- [Problem to solve]
Copy word for word the part of the Shakahola church article below that runs between "In court, she" and "by the court.", inclusive.

- [Document text]
_ _ _ _
In 2022, the woman was accused in court after withdrawing her three children from school and launching anti-education and anti-modern treatment activities.
In court, she said in 2019, the same year Makenzi relocated to Shakahola, she got a vision in the form of a dream that revealed to her that modern schooling was "evil and ungodly."
"I saw a child in a school uniform, and the vision said that education is evil. I decided not to take them to school," she told then-Magistrate Emily Nyakundi of Wundanyi. Evelyn was sentenced to probation by the court.
However, she mysteriously vanished from her home with her children, and tens of her devotees and detectives believe she joined Makenzi in Shakahola.
On Thursday, David Mwamburi of Mghondi Gwa Waka village in Mwatate, Taita Taveta, acknowledged visiting Shakahola but returning once the crackdown on Makenzi's followers began.
"We went to church on our own volition. I was fasting but returned after the police began arresting church members," he said.
Yesterday, a taxi driver in Malindi, Julius Charo, a former GNI church follower, said Makenzi also "anointed" people who held prayers in some selected houses in Magarini's Madunguni, Bungale, and Gongoni regions.
Residents in Bungale burned down a house and razed a church belonging to a Makenzi-affiliated preacher in 2018 for allegedly preaching extreme teachings.
In a phone interview, Mzee Charo Kenga said the church was opposed to formal education and medical care.
"Some of the prayers were conducted in people's houses in Magarini, Mombasa, and Kwale. He distorted verses from the Bible to persuade people to hate education and medicine," said Charo.
On the church's website, GNI says it has branches in Nairobi, Watamu, Malindi, Kitale, Machakos, Naivasha, Mombasa, Mwea, Lunga Lunga, and Matano manne.
_ _ _ _
- [Supplied data]
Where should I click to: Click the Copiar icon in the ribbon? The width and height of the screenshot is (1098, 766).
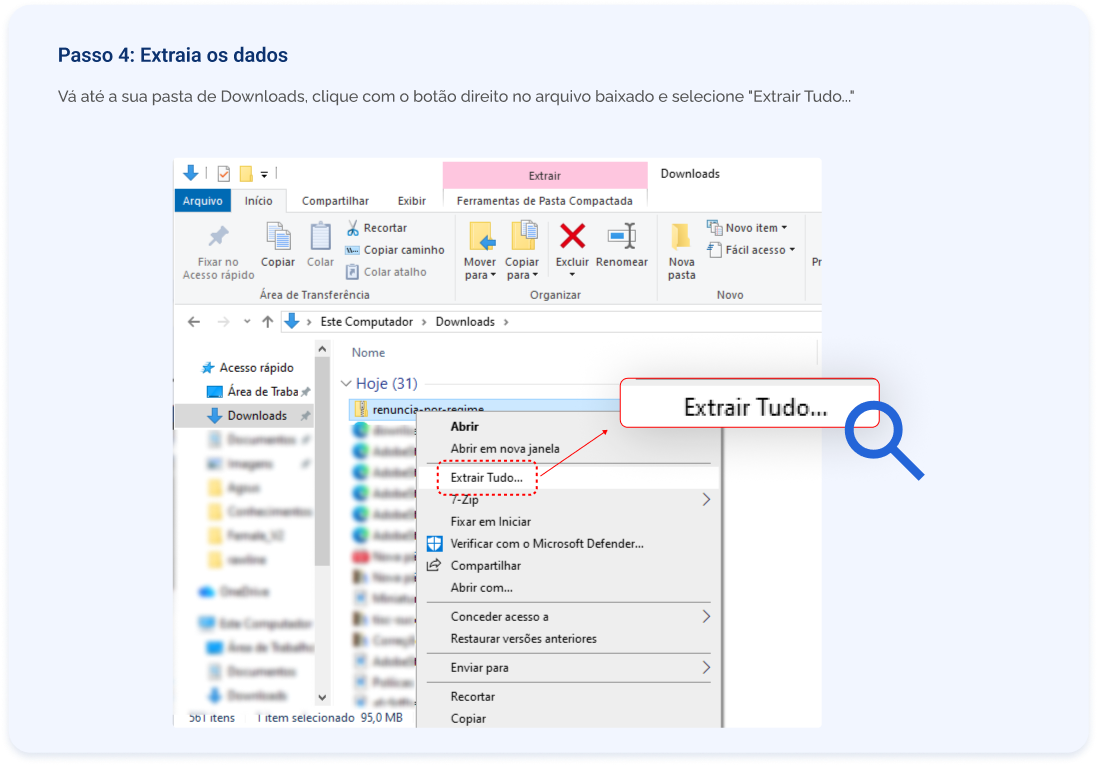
_ _ _ _
- [The completed task]
In court, she said in 2019, the same year Makenzi relocated to Shakahola, she got a vision in the form of a dream that revealed to her that modern schooling was "evil and ungodly."
"I saw a child in a school uniform, and the vision said that education is evil. I decided not to take them to school," she told then-Magistrate Emily Nyakundi of Wundanyi. Evelyn was sentenced to probation by the court.